In his presentation, he revealed a few new details about the secretive project, along with several layers of backup plans.  In this post, I'll outline some of my notes and some questions which arise from the developer's presentation.  In a future post, I'll share more of my thoughts on the development in the wake of this morning's presentation.

Plan A

  • The dead financier (call him Mystery Investor 'A' – or MIA, for short) was introduced to the developers by a pre-eminent, distinguished American
    who was heavily involved in the Justice Department.
  • MIA was committed to 5 such projects around the world involving some $800 million, including 3 in the US worth some $550 million.
  • He went into some detail on the reason that MIA's estate was held
    up.  He characterized it as a chicken-and-egg problem.  The
    heirs aren't sure they wanted access to the 'numbered Swiss bank accounts'
    until they knew whether those accounts had enough to cover the estate's
    liabilities (like CentrePointe).  The accounts and the liabilities seem to be a package
    deal, but the heirs are blind to the numbered accounts: They can't know what the actual assets of the estate are unless they also accept the liabilities.
  • Question: If MIA's heirs don't have confidence that MIA had enough assets to cover these deals, then what makes CentrePointe's developers so confident that the money is there?

Plan A Minus

  • If the developer's 'Plan A' falls through, he has an intermediate plan ('Plan A Minus'?).  In the last couple of
    days, he has talked with someone who happens to have 20 to 30 thousand cubic
    yards of dirt for free, so filling in the site is an option if the current plans
    fall through.  He also mentioned that he had talked with someone who
    hydroseeded strip mine sites who might be willing to help seed the
  • The developer claimed "It is not our intent to embarrass the community" for the World Equestrian Games.  He hates to do it, but is tempted to backfill the pit and plant seed "even for 60 to 90 days, just to shut those people up".  The friendly crowd roared with laughter.  Later he said he thought about "putting in a liner and turning it into a lake".  More laughter.

Plan B

  • CentrePointe now has a 'Plan B', complete with a Mystery Investor 'B' (MIB) who has recently come forward to
    express interest in the project (should 'Plan A' with MIA's estate fall through).

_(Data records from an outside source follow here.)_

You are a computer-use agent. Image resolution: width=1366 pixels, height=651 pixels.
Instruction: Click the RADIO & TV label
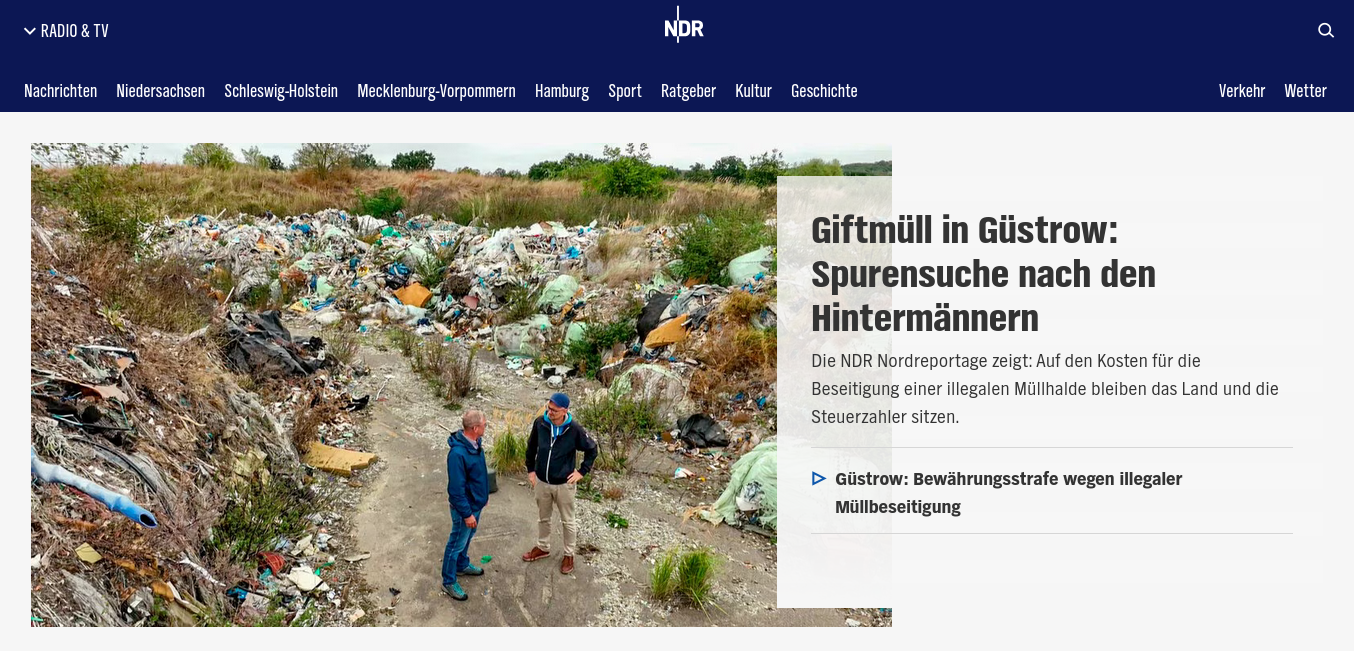click(75, 31)
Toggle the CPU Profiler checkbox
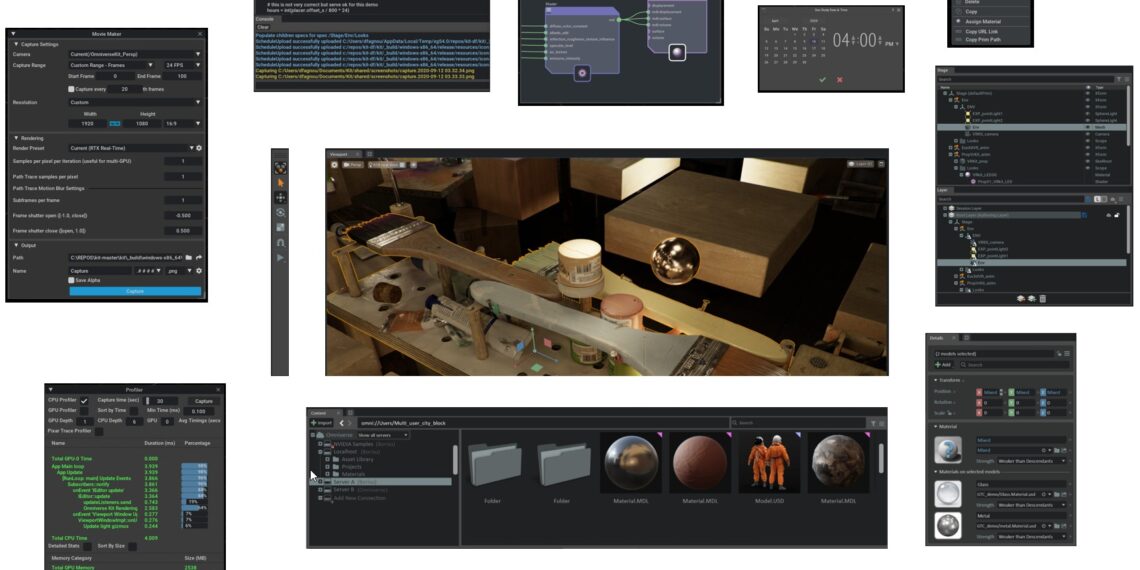1140x570 pixels. tap(85, 401)
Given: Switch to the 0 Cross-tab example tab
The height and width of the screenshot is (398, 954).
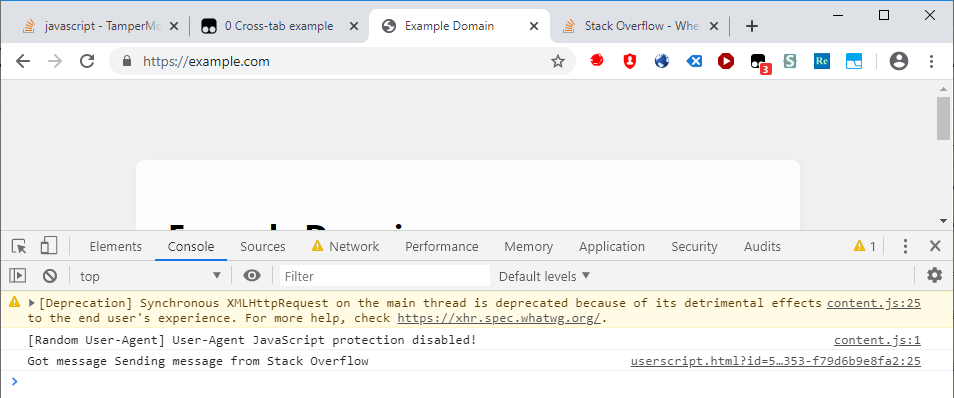Looking at the screenshot, I should [x=279, y=26].
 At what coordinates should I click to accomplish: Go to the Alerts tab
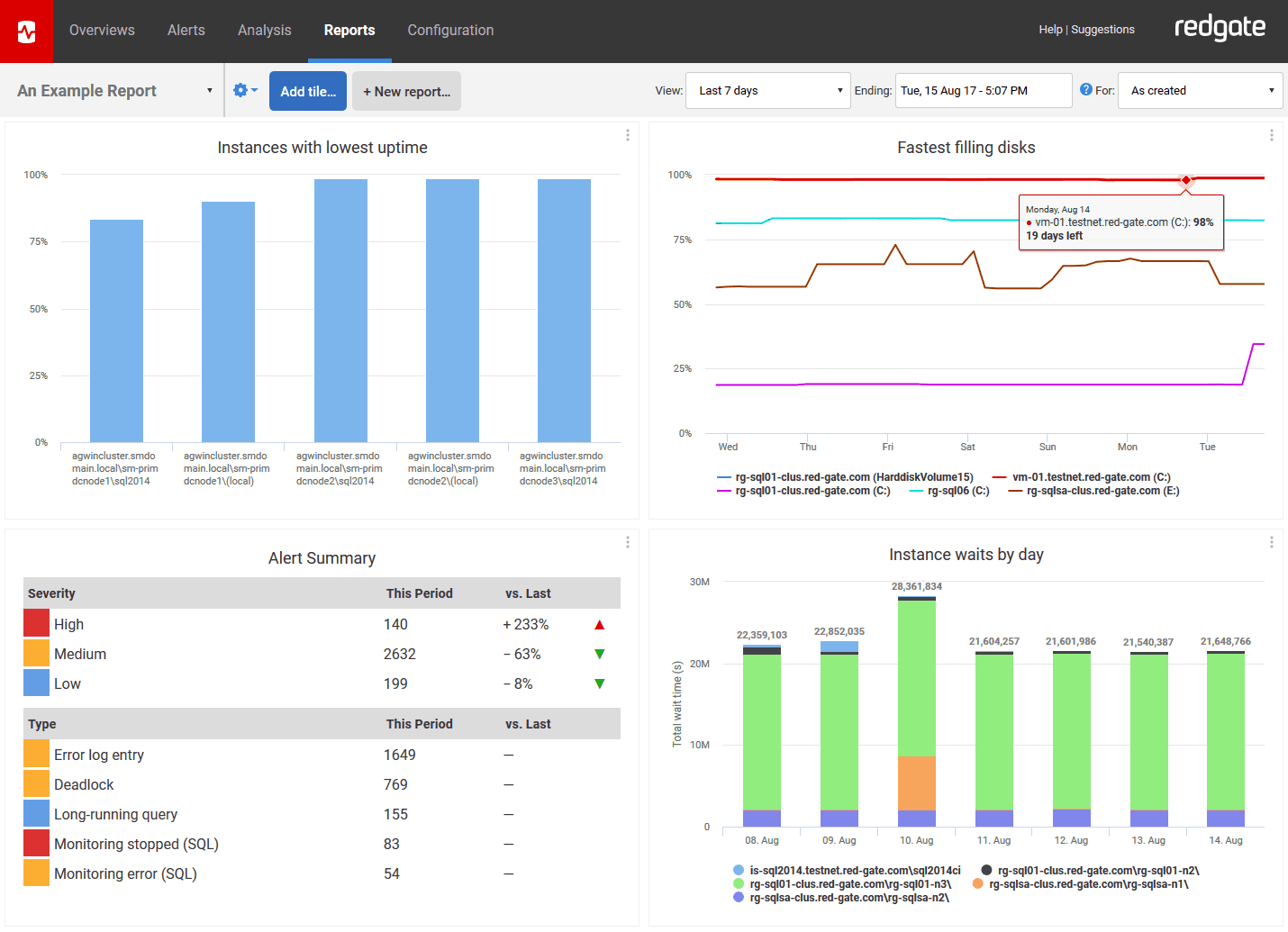point(186,31)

They are "ready to go" if 'Plan A' does fall
  • Question: If MIB is so "ready to go", then why not relieve the heirs of MIA's estate of their burden and allow MIB to take over financing for the deal? 

Plan C

  • Even though MIB is ready to go, there is also CentrePointe 'Plan C'
    involving a Mystery Investment Bank 'C' (MIC) who will put up $30 million, and
    the developer briefly mentioned some sort of 'bond arrangement' to finance the rest of it.
  • Question: If Plans A and B are really viable, then why does CentrePointe need a Plan C?
  • Question:
    What kind of bond issue supplies the other $220 million needed to build the project, if the investment bank is only ponying up $30 million?

Other notes

  • If one of the financing options lines up today, CentrePointe would begin construction in the fall.  15 months after the initial demolition began.
  • The developer claimed that 65 of the 91 condominiums at the top of CentrePointe had been committed to by many people, including horse farms in Ireland and Dubai.  (He didn't mention Napa Valley wineries this time.)
  • He took pains to correct Herald-Leader writer Beverly Fortune for
    reporting that the 91 units had an average price of $1.2
    million.  "That's just the average… The units will start at $600,000
    and go up from there."
  • "Hard Rock Café was one of the first to call us" when they heard about the project, strongly implying that they were lined up.  (Since the meeting, I have learned that the developer really talked with 'House of Blues' – not Hard Rock – and that they are anything but 'lined up'.)

The plethora of mystery investors and backup plans might have been intended to reassure his audience.  But they actually raise troubling questions about the future of the project, the developers' ability to obtain financing, and the financial viability of the development's business model.